FLASCO

FDA Approves Amgen And Allergan’s KANJINTI™ (trastuzumab-anns),

  • FLASCO
  • June 19, 2019

Amgen (NASDAQ:AMGN) and Allergan plc (NYSE:AGN) announced that the U.S. Food and Drug Administration (FDA) has approved KANJINTI™ (trastuzumab-anns) for all approved indications of the reference product, Herceptin® (trastuzumab):  for the treatment of HER2-overexpressing adjuvant and metastatic breast cancer and HER2-overexpressing metastatic gastric or gastroesophageal junction adenocarcinoma.

“The FDA approval of KANJINTI is an important milestone for our biosimilars portfolio, providing an additional treatment option for patients across three types of cancer,” said David M. Reese, M.D., executive vice president of Research and Development at Amgen. “KANJINTI is the third biosimilar from our portfolio to receive FDA approval, highlighting our long-term commitment to providing patients with serious illnesses access to high-quality biological therapies.”

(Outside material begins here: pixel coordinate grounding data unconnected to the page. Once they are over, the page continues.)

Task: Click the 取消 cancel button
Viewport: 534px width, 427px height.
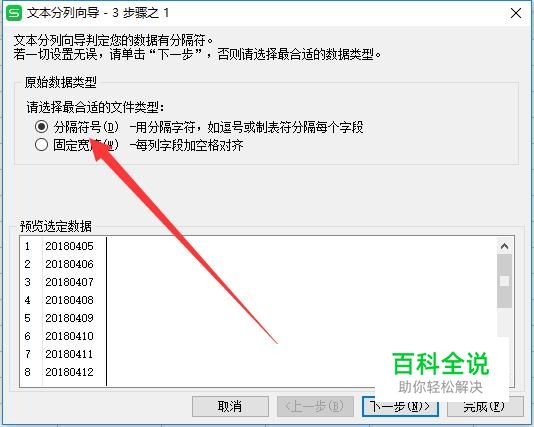Action: 230,406
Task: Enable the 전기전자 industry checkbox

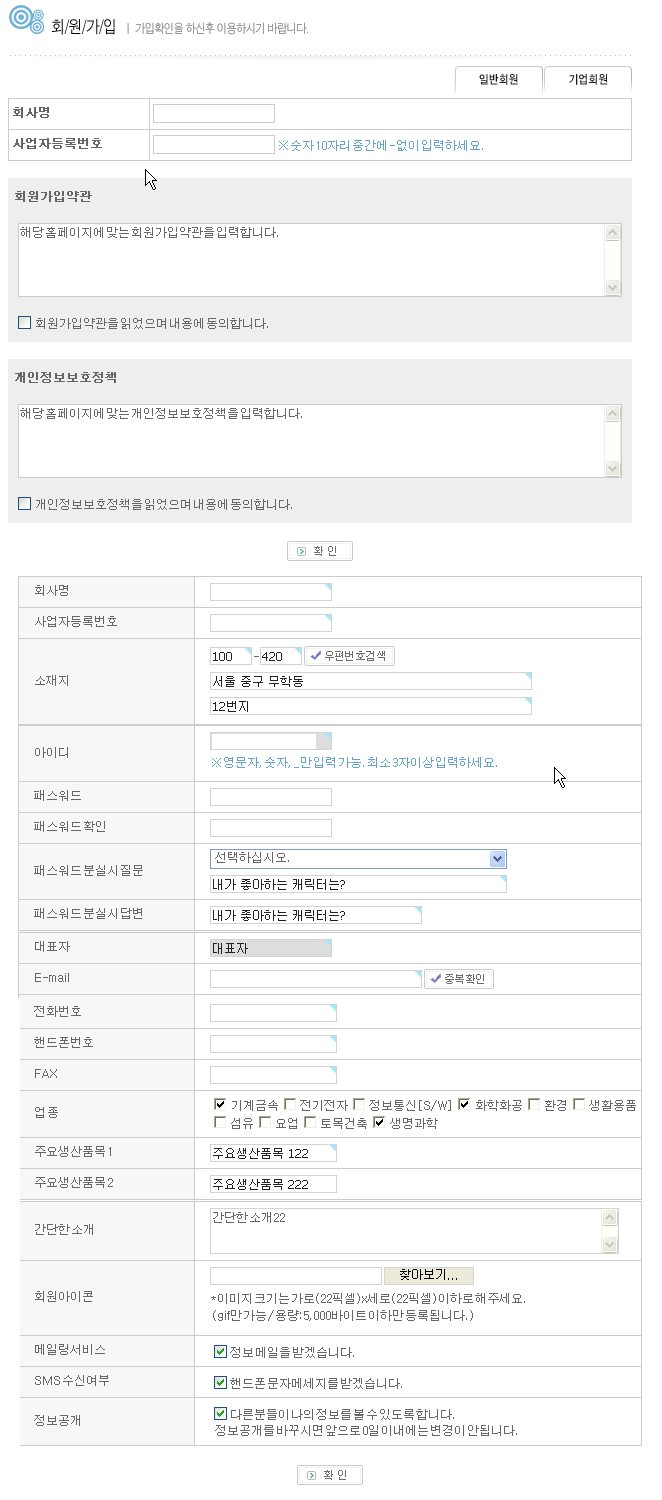Action: pyautogui.click(x=290, y=1105)
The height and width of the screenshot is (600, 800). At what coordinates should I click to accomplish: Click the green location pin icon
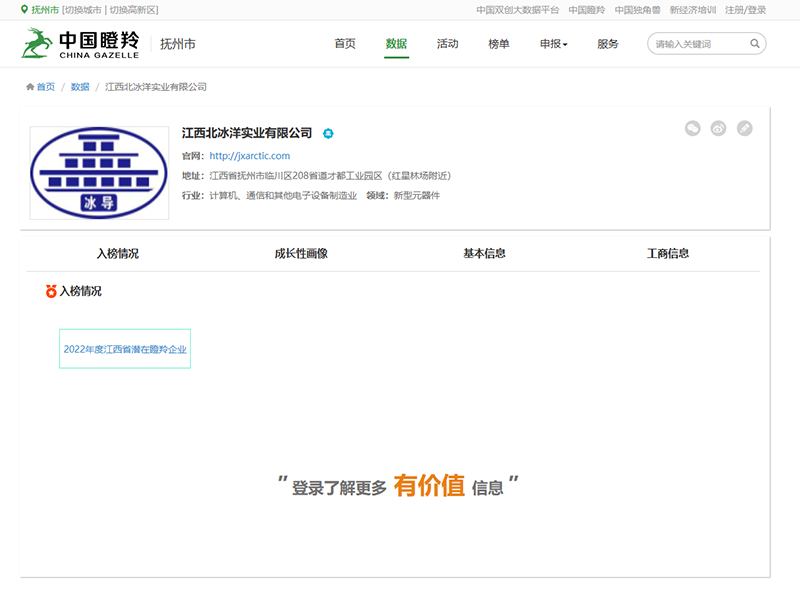pyautogui.click(x=25, y=10)
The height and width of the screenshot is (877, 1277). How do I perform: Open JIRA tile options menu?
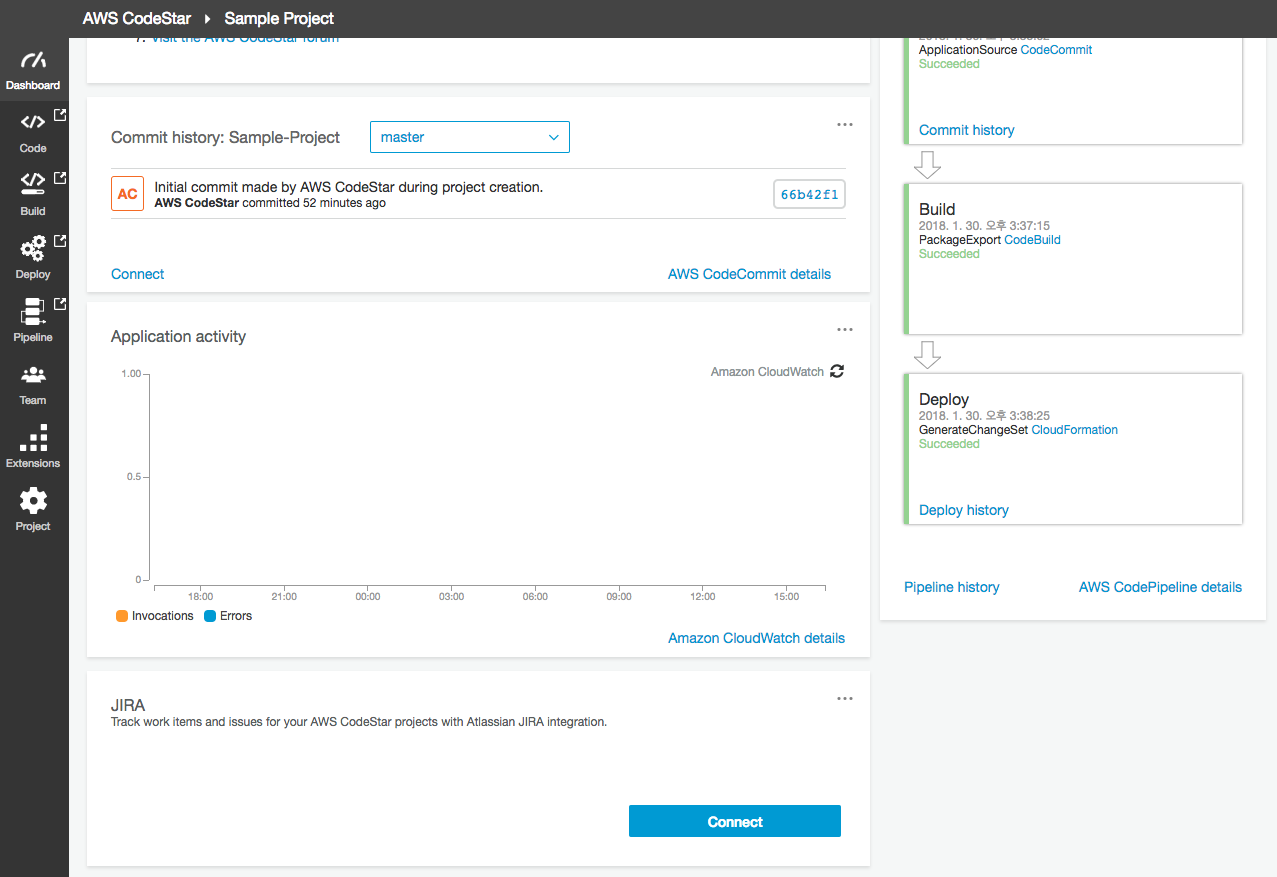(845, 699)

KANJINTI was proven to be highly similar to, and to have no clinically meaningful differences from, Herceptin based on a comprehensive totality of evidence which included extensive comparative analytical, pharmacokinetic and clinical data. At the time of approval, KANJINTI is the only trastuzumab biosimilar to incorporate the evaluation of a single transition in the clinical study, demonstrating similar safety and immunogenicity in patients who were previously on Herceptin.

“KANJINTI is the second of four biosimilars from Amgen and Allergan’s collaboration to be approved by the FDA,” said David Nicholson, chief research and development officer at Allergan. “We are proud of the progress being made as we continuously strive to develop and deliver high-quality cancer therapies in collaboration with Amgen.”

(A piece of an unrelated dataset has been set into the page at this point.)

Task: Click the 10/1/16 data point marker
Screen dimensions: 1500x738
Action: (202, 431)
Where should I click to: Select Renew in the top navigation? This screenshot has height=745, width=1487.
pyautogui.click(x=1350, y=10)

Amgen has a total of 10 biosimilars in its portfolio, three of which have been approved in the U.S. and three that are approved in the European Union (EU).

About KANJINTI™ (trastuzumab-anns) in the U.S.
KANJINTI is a biosimilar to trastuzumab, a recombinant DNA-derived humanized monoclonal immunoglobulin G1 kappa antibody. The active ingredient of KANJINTI is a humanized monoclonal antibody that has the same amino acid sequence, structure and function as trastuzumab. KANJINTI has the same pharmaceutical dosage form and same strength after reconstitution as trastuzumab.

KANJINTI is currently not available commercially.  This is not an offer for sale. The following information is derived from the approved label in the U.S.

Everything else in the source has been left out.